Dataset records
————
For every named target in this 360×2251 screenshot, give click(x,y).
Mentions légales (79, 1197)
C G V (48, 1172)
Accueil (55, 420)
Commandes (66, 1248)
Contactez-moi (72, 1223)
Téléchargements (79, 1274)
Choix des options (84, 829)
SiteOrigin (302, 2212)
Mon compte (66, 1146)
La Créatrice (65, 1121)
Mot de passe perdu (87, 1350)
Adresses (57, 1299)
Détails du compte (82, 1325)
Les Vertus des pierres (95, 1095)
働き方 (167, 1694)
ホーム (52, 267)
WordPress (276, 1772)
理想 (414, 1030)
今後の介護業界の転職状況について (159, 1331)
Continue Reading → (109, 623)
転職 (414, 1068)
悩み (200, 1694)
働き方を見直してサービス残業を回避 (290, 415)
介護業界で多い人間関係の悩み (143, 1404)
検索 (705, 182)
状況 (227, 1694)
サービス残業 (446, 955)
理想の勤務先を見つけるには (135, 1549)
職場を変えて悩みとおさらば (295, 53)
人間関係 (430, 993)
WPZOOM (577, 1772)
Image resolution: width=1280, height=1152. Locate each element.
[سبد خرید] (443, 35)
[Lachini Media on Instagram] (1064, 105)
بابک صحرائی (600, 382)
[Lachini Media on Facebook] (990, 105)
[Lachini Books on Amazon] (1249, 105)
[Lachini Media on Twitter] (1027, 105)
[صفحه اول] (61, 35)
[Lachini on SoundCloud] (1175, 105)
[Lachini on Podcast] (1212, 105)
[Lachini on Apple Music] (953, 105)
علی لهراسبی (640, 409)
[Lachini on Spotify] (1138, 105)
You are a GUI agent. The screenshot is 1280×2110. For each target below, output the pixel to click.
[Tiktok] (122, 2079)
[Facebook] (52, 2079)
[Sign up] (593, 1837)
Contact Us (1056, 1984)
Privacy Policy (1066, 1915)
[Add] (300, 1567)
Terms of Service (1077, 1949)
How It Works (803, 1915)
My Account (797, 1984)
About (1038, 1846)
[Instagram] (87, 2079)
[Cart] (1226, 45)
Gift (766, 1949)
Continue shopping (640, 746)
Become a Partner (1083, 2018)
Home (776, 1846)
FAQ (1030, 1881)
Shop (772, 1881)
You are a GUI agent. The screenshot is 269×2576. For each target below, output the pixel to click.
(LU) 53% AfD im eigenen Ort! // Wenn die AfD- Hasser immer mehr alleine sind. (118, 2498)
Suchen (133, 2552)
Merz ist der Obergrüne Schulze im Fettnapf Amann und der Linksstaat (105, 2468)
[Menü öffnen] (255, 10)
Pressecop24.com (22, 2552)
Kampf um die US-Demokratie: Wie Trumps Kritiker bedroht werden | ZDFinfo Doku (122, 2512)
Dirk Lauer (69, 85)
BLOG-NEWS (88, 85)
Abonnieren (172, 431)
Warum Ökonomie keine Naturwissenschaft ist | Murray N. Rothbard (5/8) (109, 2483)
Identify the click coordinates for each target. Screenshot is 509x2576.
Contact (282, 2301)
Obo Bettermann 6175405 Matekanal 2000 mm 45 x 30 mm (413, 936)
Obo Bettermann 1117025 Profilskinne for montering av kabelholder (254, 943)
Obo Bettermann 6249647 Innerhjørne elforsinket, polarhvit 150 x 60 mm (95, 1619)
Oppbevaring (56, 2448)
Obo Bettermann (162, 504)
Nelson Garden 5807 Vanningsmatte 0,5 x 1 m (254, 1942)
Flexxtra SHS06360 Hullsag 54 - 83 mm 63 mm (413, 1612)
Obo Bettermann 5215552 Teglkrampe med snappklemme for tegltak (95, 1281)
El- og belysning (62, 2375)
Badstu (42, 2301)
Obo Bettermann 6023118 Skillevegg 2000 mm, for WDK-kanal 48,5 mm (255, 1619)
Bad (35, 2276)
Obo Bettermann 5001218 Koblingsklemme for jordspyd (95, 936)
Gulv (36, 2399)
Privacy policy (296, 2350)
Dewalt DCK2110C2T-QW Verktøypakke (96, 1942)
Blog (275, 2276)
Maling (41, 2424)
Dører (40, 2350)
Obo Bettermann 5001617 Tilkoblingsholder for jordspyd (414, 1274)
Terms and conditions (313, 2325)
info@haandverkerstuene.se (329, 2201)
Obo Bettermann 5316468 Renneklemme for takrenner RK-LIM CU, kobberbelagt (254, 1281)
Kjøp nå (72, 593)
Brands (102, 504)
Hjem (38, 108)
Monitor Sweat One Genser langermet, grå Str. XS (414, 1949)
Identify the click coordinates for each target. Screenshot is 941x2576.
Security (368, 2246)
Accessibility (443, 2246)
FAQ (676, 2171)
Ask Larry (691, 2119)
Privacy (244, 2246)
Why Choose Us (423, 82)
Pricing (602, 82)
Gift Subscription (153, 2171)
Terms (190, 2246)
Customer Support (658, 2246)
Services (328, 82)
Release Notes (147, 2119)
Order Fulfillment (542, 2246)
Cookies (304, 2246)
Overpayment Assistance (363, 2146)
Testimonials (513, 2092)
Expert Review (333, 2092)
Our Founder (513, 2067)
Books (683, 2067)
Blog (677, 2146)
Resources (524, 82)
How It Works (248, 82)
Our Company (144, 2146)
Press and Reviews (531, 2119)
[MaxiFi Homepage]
————
- **Aim of the exercise**:
Using the data above, output each line exactly.

- **Final answer**:
For every named target in this 360×2251 screenshot, give click(x,y).
Mentions légales (79, 1197)
C G V (48, 1172)
Accueil (55, 420)
Commandes (66, 1248)
Contactez-moi (72, 1223)
Téléchargements (79, 1274)
Choix des options (84, 829)
SiteOrigin (302, 2212)
Mon compte (66, 1146)
La Créatrice (65, 1121)
Mot de passe perdu (87, 1350)
Adresses (57, 1299)
Détails du compte (82, 1325)
Les Vertus des pierres (95, 1095)
働き方 (167, 1694)
ホーム (52, 267)
WordPress (276, 1772)
理想 (414, 1030)
今後の介護業界の転職状況について (159, 1331)
Continue Reading → (109, 623)
転職 (414, 1068)
悩み (200, 1694)
働き方を見直してサービス残業を回避 (290, 415)
介護業界で多い人間関係の悩み (143, 1404)
検索 (705, 182)
状況 (227, 1694)
サービス残業 (446, 955)
理想の勤務先を見つけるには (135, 1549)
職場を変えて悩みとおさらば (295, 53)
人間関係 (430, 993)
WPZOOM (577, 1772)
Image resolution: width=1280, height=1152. Locate each element.
[سبد خرید] (443, 35)
[Lachini Media on Instagram] (1064, 105)
بابک صحرائی (600, 382)
[Lachini Media on Facebook] (990, 105)
[Lachini Books on Amazon] (1249, 105)
[Lachini Media on Twitter] (1027, 105)
[صفحه اول] (61, 35)
[Lachini on SoundCloud] (1175, 105)
[Lachini on Podcast] (1212, 105)
[Lachini on Apple Music] (953, 105)
علی لهراسبی (640, 409)
[Lachini on Spotify] (1138, 105)
You are a GUI agent. The screenshot is 1280×2110. For each target below, output the pixel to click.
[Tiktok] (122, 2079)
[Facebook] (52, 2079)
[Sign up] (593, 1837)
Contact Us (1056, 1984)
Privacy Policy (1066, 1915)
[Add] (300, 1567)
Terms of Service (1077, 1949)
How It Works (803, 1915)
My Account (797, 1984)
About (1038, 1846)
[Instagram] (87, 2079)
[Cart] (1226, 45)
Gift (766, 1949)
Continue shopping (640, 746)
Become a Partner (1083, 2018)
Home (776, 1846)
FAQ (1030, 1881)
Shop (772, 1881)
You are a GUI agent. The screenshot is 269×2576. For each target below, output the pixel to click.
(LU) 53% AfD im eigenen Ort! // Wenn die AfD- Hasser immer mehr alleine sind. (118, 2498)
Suchen (133, 2552)
Merz ist der Obergrüne Schulze im Fettnapf Amann und der Linksstaat (105, 2468)
[Menü öffnen] (255, 10)
Pressecop24.com (22, 2552)
Kampf um die US-Demokratie: Wie Trumps Kritiker bedroht werden | ZDFinfo Doku (122, 2512)
Dirk Lauer (69, 85)
BLOG-NEWS (88, 85)
Abonnieren (172, 431)
Warum Ökonomie keine Naturwissenschaft ist | Murray N. Rothbard (5/8) (109, 2483)
Identify the click coordinates for each target. Screenshot is 509x2576.
Contact (282, 2301)
Obo Bettermann 6175405 Matekanal 2000 mm 45 x 30 mm (413, 936)
Obo Bettermann 1117025 Profilskinne for montering av kabelholder (254, 943)
Obo Bettermann 6249647 Innerhjørne elforsinket, polarhvit 150 x 60 mm (95, 1619)
Oppbevaring (56, 2448)
Obo Bettermann (162, 504)
Nelson Garden 5807 Vanningsmatte 0,5 x 1 m (254, 1942)
Flexxtra SHS06360 Hullsag 54 - 83 mm 63 mm (413, 1612)
Obo Bettermann 5215552 Teglkrampe med snappklemme for tegltak (95, 1281)
El- og belysning (62, 2375)
Badstu (42, 2301)
Obo Bettermann 6023118 Skillevegg 2000 mm, for WDK-kanal 48,5 mm (255, 1619)
Bad (35, 2276)
Obo Bettermann 5001218 Koblingsklemme for jordspyd (95, 936)
Gulv (36, 2399)
Privacy policy (296, 2350)
Dewalt DCK2110C2T-QW Verktøypakke (96, 1942)
Blog (275, 2276)
Maling (41, 2424)
Dører (40, 2350)
Obo Bettermann 5001617 Tilkoblingsholder for jordspyd (414, 1274)
Terms and conditions (313, 2325)
info@haandverkerstuene.se (329, 2201)
Obo Bettermann 5316468 Renneklemme for takrenner RK-LIM CU, kobberbelagt (254, 1281)
Kjøp nå (72, 593)
Brands (102, 504)
Hjem (38, 108)
Monitor Sweat One Genser langermet, grå Str. XS (414, 1949)
Identify the click coordinates for each target. Screenshot is 941x2576.
Security (368, 2246)
Accessibility (443, 2246)
FAQ (676, 2171)
Ask Larry (691, 2119)
Privacy (244, 2246)
Why Choose Us (423, 82)
Pricing (602, 82)
Gift Subscription (153, 2171)
Terms (190, 2246)
Customer Support (658, 2246)
Services (328, 82)
Release Notes (147, 2119)
Order Fulfillment (542, 2246)
Cookies (304, 2246)
Overpayment Assistance (363, 2146)
Testimonials (513, 2092)
Expert Review (333, 2092)
Our Founder (513, 2067)
Books (683, 2067)
Blog (677, 2146)
Resources (524, 82)
How It Works (248, 82)
Our Company (144, 2146)
Press and Reviews (531, 2119)
[MaxiFi Homepage]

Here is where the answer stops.